While there are still great private collections and collectors, the golden age of collecting is in the past. Moreover, many collectors, now as always, are torn between two altruistic impulses—the first, to preserve their collection intact for the use of future scholars, the second, to have their collection dispersed for the pleasure of future collectors. While both paths offer opportunities for special collection libraries, it is also true, as Bill Reese pointed out in 2001, that over time the supply of “rare” books—the heart of what makes a collection special—is shrinking, as they disappear into institutions, never again to be available for acquisition. Fewer collectors, fewer collections, fewer books—surely these are among the challenges libraries must meet in attending to the “we must build it so they will come” part of their mission. These circumstances make building relationships with collectors more important than ever, as acquisition budgets and potential donors both reflect diminishing numbers. The three speakers at the Library of Congress in 2001, had much good advice on this subject (as does Jon Lindseth, whose remarks are included in chapter 3 of this volume).

Let me offer some suggestions for meeting these challenges. First, special collections are not and ought not become museums. The books and manuscripts they contain are there to be used, not to be worshipped as relics. “Building” special collections must thus be broadly understood. In this context “building” is not limited to acquiring, displaying, and preserving the books and manuscripts themselves, but must also include encouraging collectors as well as cultivating, building bridges, and opening conversations among the libraries, and the collectors, dealers, and scholars whose collaboration will produce special collections that can achieve their optimal use when ultimately housed in a special collection library. Special collections librarians must regard establishing personal relationships with collectors, as well as with dealers, as a significant responsibility within their job descriptions. Major gifts, after all, seldom come from strangers. “Building” collections must also include expanding access to an expanded audience of potential users. Cataloging previously unfindable material and digitizing previously untouchable, fragile paper or parchment are the equivalents of acquiring something new. If the point of special collections is to preserve their holdings for use, rather than simply for viewing in exhibition cases, libraries, collectors, dealers, scholars, conservators, and technology experts must see themselves as part of the same enterprise, and must come to know each other, to respect each other, to encourage each other, and to work together.

▶ **DATA LISTING**:

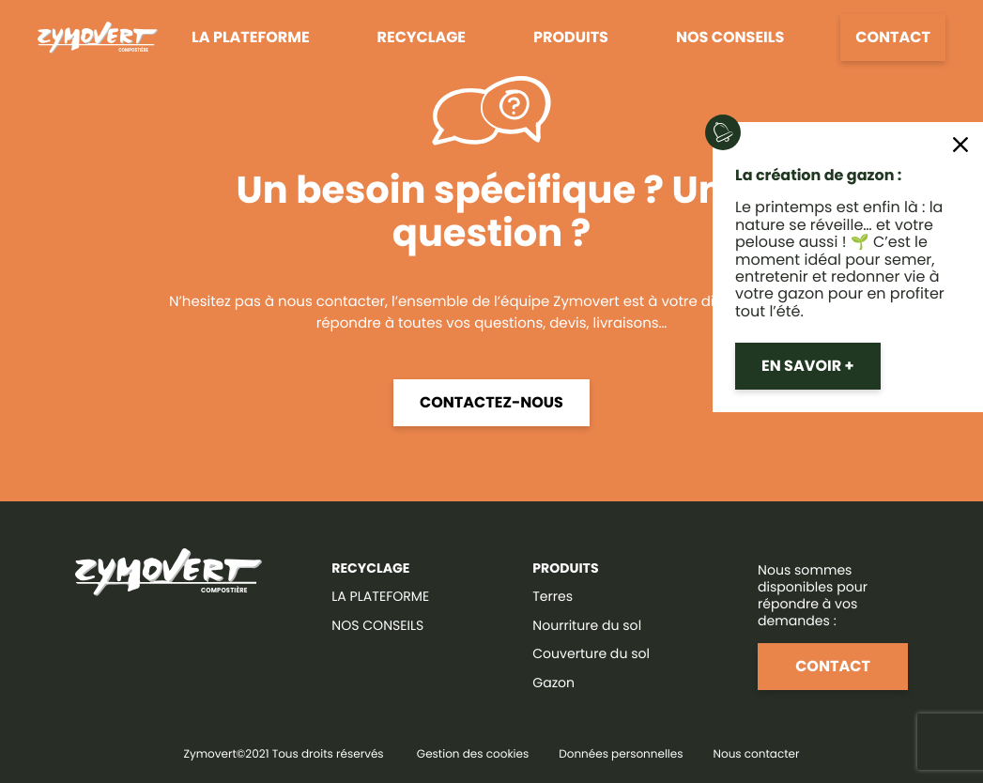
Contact (892, 37)
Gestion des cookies (473, 754)
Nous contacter (757, 754)
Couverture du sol (591, 653)
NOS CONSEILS (377, 625)
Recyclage (421, 37)
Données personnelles (621, 754)
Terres (552, 596)
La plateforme (250, 37)
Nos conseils (730, 37)
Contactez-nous (491, 402)
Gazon (553, 682)
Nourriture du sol (586, 625)
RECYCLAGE (370, 568)
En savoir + (807, 365)
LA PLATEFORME (380, 596)
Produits (570, 37)
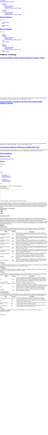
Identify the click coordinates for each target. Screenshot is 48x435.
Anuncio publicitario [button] (4, 291)
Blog (3, 23)
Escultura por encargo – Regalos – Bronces (13, 8)
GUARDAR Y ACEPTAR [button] (5, 310)
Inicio (3, 34)
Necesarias (3, 226)
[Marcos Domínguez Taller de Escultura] (9, 194)
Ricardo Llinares (3, 170)
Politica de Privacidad (6, 177)
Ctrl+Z (1, 168)
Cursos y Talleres (5, 22)
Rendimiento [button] (2, 267)
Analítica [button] (2, 271)
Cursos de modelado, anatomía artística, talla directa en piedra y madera (22, 58)
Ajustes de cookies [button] (4, 208)
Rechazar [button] (13, 208)
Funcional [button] (2, 262)
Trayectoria (4, 3)
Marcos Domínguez (6, 17)
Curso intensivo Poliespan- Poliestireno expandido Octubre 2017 (19, 147)
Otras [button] (1, 307)
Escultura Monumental (9, 5)
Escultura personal (8, 6)
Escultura (4, 4)
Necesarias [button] (2, 224)
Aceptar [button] (9, 208)
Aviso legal (4, 174)
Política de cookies (6, 175)
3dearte (25, 200)
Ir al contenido (3, 0)
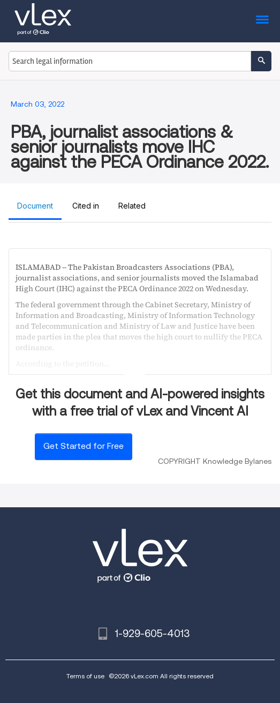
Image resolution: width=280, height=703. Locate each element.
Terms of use (85, 675)
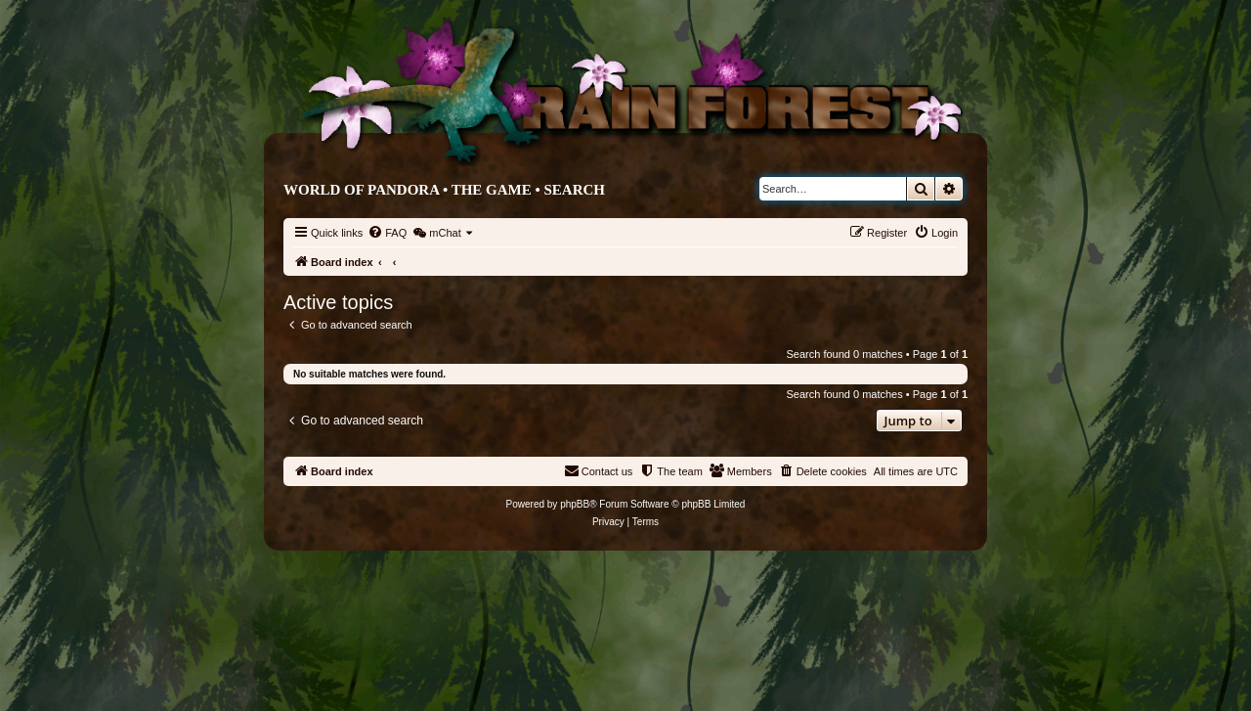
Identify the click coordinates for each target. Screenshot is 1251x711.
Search (574, 190)
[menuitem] (387, 232)
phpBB (574, 504)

▶ **AIM 1**:
Using the passage on special collections, answer these:
(a) Who pointed out in 2001 that the supply of "rare" books is shrinking?
(b) In which chapter of the volume are Jon Lindseth's remarks included?
(c) What does the passage say special collections are not and ought not become?
▶ **AIM 2**: Write what comes next in the passage on special collections, picking up after its final sentence.

▶ **EXPECTED OUTPUT 1**:
(a) Bill Reese
(b) Chapter 3
(c) Museums

▶ **EXPECTED OUTPUT 2**:
In August 2014 Florida Polytechnic University (FPU) opened a library in a building designed by Santiago Calatrava. It contains a “digital” library (reportedly of 135,000 volumes), but it houses no physical books. The Director of Libraries at FPU called it “a boldly relevant decision to go forward without books.”2 Relevant to what, the press release did not say. Surprisingly a “policy analyst” for the American Library Association said that “Digital is in some ways better. People can find things easier [sic],3 and more important, observing with dismay that, ‘in the past, you could buy a . . . book and it could sit on your shelf for 120 years’.” Yes it could. And it could be filled with unexpected treasures of history, or evidences of ownership or usage, until discovered by a reader or user never imagined by the acquiring librarian over a century earlier. That future discoverer, however unexpected or tardy, will be engaged, delighted, and informed by the unexpected gift of finding it, holding it, and examining it closely for the evidence that proves that books—physical books, the essence of special collections—are timeless. The lesson of FPU and its admirers is for us to understand how wrong they are, how important it is that a book may be “found” even if, or perhaps only if, after 120 years. That possibility is, of course, a raison d’etre of special collections libraries.

On February 25, 1987, David Vander Meulen gave the Engelhard lecture at the Library of Congress, entitled Where Angels Fear to Tread: Descriptive Bibliography and Alexander Pope. The special collections library will continue to be important long into the future, for many reasons, but Vander Meulen helps us understand several of these. First, despite their digitization, original materials will continue to be indispensable primary source material. As anyone who has used EEBO, ECCO, Hathi Trust, or Google Books images will know, digitization is far from perfect—whole pages are often missing, or illegible. Second, many of these digital databases are prohibitively expensive. Special collections libraries and their parent institutions, and smaller colleges and universities often lack the money necessary to purchase the costly access by subscription necessary to make them available to their own users. Thus, physical books will remain important for a long time, until questions of both access and accuracy have been addressed.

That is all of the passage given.